2016] INTERPRETING TAX TREATIES 1389
The international law of treaty interpretation, as codified in the Vienna
Convention on the Law of Treaties (“Vienna Convention”), prescribes
general rules of interpretation, based on a plain meaning approach, that
apply uniformly to all treaties.1 Yet courts, states, and scholars seem to agree
that some treaties warrant special interpretive rules.2 Theorizing this
differentiated approach to treaty interpretation, however, remains elusive.

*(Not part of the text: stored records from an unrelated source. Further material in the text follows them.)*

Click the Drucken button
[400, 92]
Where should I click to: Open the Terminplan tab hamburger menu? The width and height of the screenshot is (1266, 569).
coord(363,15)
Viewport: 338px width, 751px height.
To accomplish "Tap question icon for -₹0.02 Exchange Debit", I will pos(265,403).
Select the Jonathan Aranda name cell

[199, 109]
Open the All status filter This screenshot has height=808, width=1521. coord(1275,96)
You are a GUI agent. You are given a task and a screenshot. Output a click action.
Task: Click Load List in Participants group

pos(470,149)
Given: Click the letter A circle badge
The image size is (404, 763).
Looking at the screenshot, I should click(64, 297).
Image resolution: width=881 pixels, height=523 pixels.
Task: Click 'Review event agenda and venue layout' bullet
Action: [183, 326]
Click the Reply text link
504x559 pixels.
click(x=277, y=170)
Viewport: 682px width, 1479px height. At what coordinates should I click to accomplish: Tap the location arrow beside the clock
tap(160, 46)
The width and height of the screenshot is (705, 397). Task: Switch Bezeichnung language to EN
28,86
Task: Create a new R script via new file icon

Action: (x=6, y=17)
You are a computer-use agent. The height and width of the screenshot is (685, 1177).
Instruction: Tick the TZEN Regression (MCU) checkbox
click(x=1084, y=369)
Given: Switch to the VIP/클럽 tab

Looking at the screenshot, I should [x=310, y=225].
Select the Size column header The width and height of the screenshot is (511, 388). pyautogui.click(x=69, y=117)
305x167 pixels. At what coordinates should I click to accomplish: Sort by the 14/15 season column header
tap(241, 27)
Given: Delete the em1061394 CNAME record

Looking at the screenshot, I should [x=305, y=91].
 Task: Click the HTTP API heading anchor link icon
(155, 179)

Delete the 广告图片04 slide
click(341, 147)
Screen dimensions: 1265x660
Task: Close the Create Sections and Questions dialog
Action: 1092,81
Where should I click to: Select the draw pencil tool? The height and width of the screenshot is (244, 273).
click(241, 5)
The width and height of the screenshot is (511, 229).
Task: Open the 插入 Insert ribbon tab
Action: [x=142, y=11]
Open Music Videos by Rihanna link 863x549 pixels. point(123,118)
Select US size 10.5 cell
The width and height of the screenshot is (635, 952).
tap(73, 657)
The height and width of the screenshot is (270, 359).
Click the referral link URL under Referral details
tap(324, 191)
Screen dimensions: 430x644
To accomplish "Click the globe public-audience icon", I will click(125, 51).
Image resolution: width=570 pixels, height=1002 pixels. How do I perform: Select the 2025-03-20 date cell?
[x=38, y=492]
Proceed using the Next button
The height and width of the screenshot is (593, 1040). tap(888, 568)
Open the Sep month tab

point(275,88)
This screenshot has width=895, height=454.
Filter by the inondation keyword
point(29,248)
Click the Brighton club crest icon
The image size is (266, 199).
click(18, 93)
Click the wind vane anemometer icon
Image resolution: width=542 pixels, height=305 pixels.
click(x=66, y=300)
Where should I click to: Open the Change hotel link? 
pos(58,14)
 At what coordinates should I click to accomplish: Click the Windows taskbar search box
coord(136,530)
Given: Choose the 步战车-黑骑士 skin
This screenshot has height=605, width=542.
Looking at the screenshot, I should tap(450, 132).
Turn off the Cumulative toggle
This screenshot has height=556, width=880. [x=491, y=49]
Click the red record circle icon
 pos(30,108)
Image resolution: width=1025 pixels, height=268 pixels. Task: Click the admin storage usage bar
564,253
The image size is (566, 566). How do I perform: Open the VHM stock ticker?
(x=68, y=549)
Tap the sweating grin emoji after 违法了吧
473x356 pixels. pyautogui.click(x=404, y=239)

Explanations based on treaty subject matter or purpose fail to satisfy.3 Instead,
examination of the objective features shared within a treaty category provides
a more promising avenue for justifying specialized interpretive methods. One
such characteristic is the treaty’s degree of completeness, or its degree of
specificity and operationality. Specifically, all else being equal, standalone
instruments call for less reliance upon extrinsic materials; interstitial
instruments demand more.
Applying this insight to the income tax treaty context,4 such instruments
should not be viewed as complete; accordingly, reference to plain meaning or
even the treaty makers’ mutual intent is often incoherent. Specifically,
because tax treaties function to limit the taxing reach of treaty countries
rather than prescribe substantive rules, they are closely intertwined with
domestic law. Indeed, tax treaties explicitly state that domestic law provides
the meaning of any undefined term. Gaps are intentionally left open by treaty
drafters due to the complexity of the tax system and the close connection
between fiscal policy and sovereignty.5
1. Vienna Convention on the Law of Treaties art. 31, May 23, 1969, 1155 U.N.T.S. 331
(entered into force Jan. 27, 1980) [hereinafter Vienna Convention].
2. See Julian Arato, Accounting for Difference in Treaty Interpretation over Time, in
INTERPRETATION IN INTERNATIONAL LAW 205, 205–12 (Andrea Bianchi et al. eds., 2015).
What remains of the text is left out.